Novembre 24

Ammortizzatori sociali: riforma in arrivo

Rush finale per la riforma degli ammortizzatori sociali. Entra nella fase decisiva il lavoro ed il confronto per mettere nero su bianco il nuovo sistema che punta a garantire una tutela “universale” a tutti i lavoratori, in ogni settore e a prescindere dalle dimensioni dell’impresa. Una riforma che da più parti si auspica e che seppur più volte rimandata , soprattutto per l’emergenza pandemica, ed ora in accelerazione nelle stanze dei palazzi governativi. Con l’intesa di fine giugno tra governo e parti sociali sul blocco dei licenziamenti, è stato messo nero su bianco l’impegno condiviso ad una rapida conclusione della riforma, all’avvio delle politiche attive e dei percorsi di formazione. L’obiettivo del ministro del Lavoro e delle Politiche sociali, Andrea Orlando, è di portare l’impianto della riforma in Consiglio dei ministri entro luglio. E proprio nell’ambito del confronto già avviato con i ministri competenti Orlando incontrerà il ministro dell’Economia e delle Finanze, Daniele Franco. Un incontro ritenuto decisivo perché la costruzione della riforma passa attraverso le risorse disponibili. Una prima dote è rappresentata dai risparmi derivanti dalla sospensione del cashback, dal primo luglio, per 1,5 miliardi destinati al Fondo per gli interventi di riforma degli ammortizzatori sociali. Altro incontro atteso è quello con le parti sociali e non è escluso che possa arrivare sempre la prossima settimana. Intanto emerge quanto è stato discusso nel vertice tra i due ministri.

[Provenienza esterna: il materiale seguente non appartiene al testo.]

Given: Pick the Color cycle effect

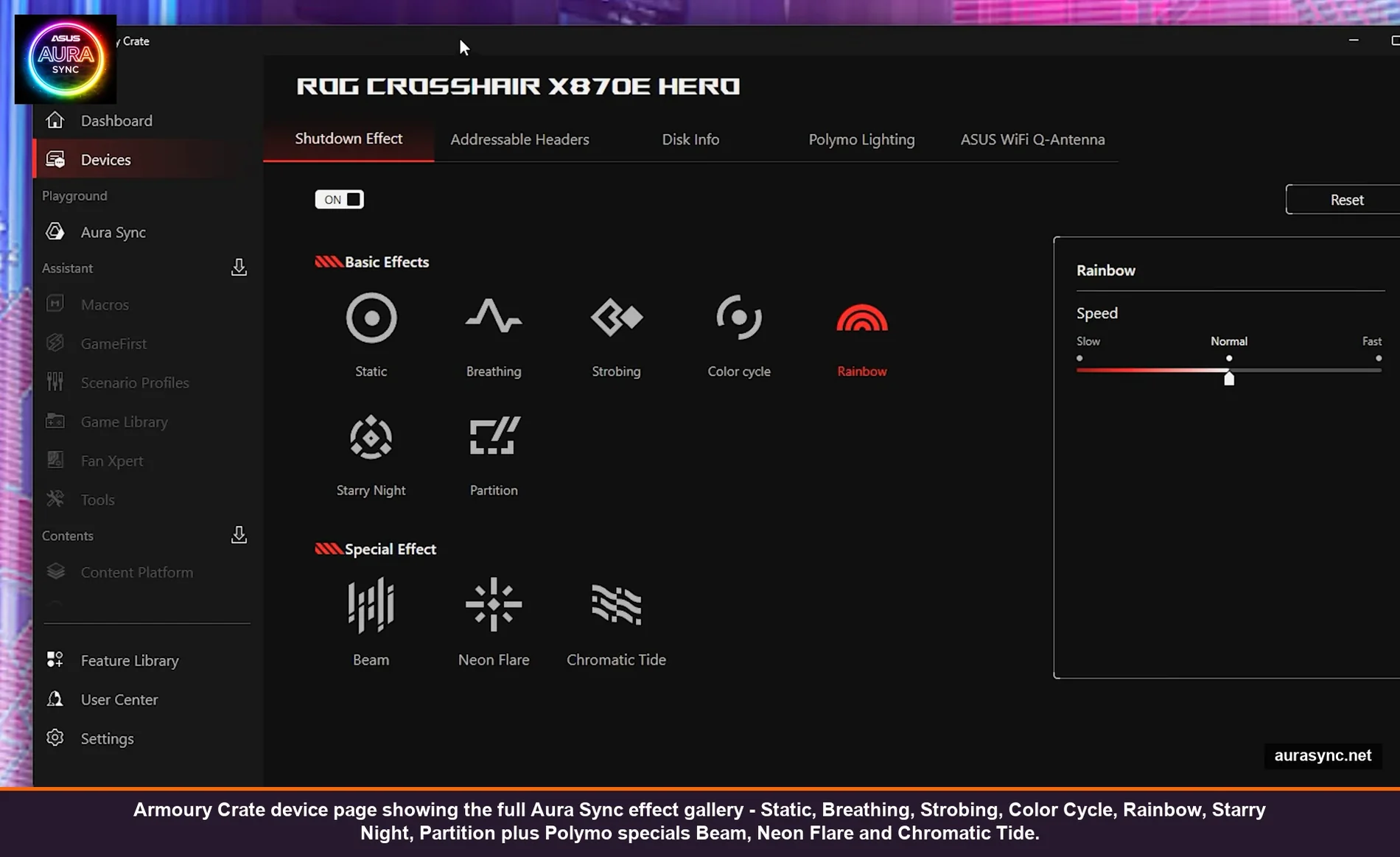Looking at the screenshot, I should tap(738, 318).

«Credo che siamo decisamente a buon punto, siamo davvero alla stretta», ha dichiarato ieri sottolineando che «la riforma è una delle risposte non l’unica perché poi ci sono le politiche industriali, le politiche attive e le politiche di contrasto alla diseguaglianze, ma intanto è uno strumento che consente dare a tutti una copertura a prescindere dalla dimensione delle imprese».

Il problema sembra essere il costo delle ipotesi formulate dagli estensori delle nuove norme da parte Ministero del Lavoro che, stando alle prime stime, si aggirerebbe i 10 miliardi di euro annui. Ed è proprio sui costi che andrà trovato un accordo con il team del ministro Franco da riproporre alle parti sociali. Il principio guida della riforma è l’universalizzazione della cassa integrazione con aliquote di contribuzione differenziate a seconda della dimensione dell’impresa (da un minimo dello 0,4% fino a un massimo del 9% sul salario lordo del lavoratore). La durata sarebbe variabile da un minimo di 12 (micro-pmi) a un massimo di 30 mesi (grandi imprese) nell’arco di un quinquennio mobile contribuire, pur se con aliquote differenziate in base alla dimensione. E’ allo studio, inoltre, l’applicazione di un sistema bonus/malus come nell’Rc Auto. Chiaramente il nuovo ammortizzatore rischia di costare caro alle imprese con alta intensità di lavoro come la grande distribuzione, la metalmeccanica e le costruzioni. E probabilmente quando il presidente di Confindustria, Carlo Bonomi, si lamenta di non essere stato consultato allude probabilmente a questo. Si lamentano anche CGIL, CISL e UIL che pensano ad un tentativo per eliminare dalle priorità del 2021 il tema della riforma degli ammortizzatori sociali. Rimane anche caldo il tema delle politiche attive. La riforma introduce il «Gol», acronimo di «garanzia di occupabilità del lavoratore», ossia una riscrittura con le Regioni del sistema della formazione destinato alle aziende che affrontano una «transizione» intesa non solo come ristrutturazione ma anche come passaggio a modalità produttive «digitali» o «ecologiche».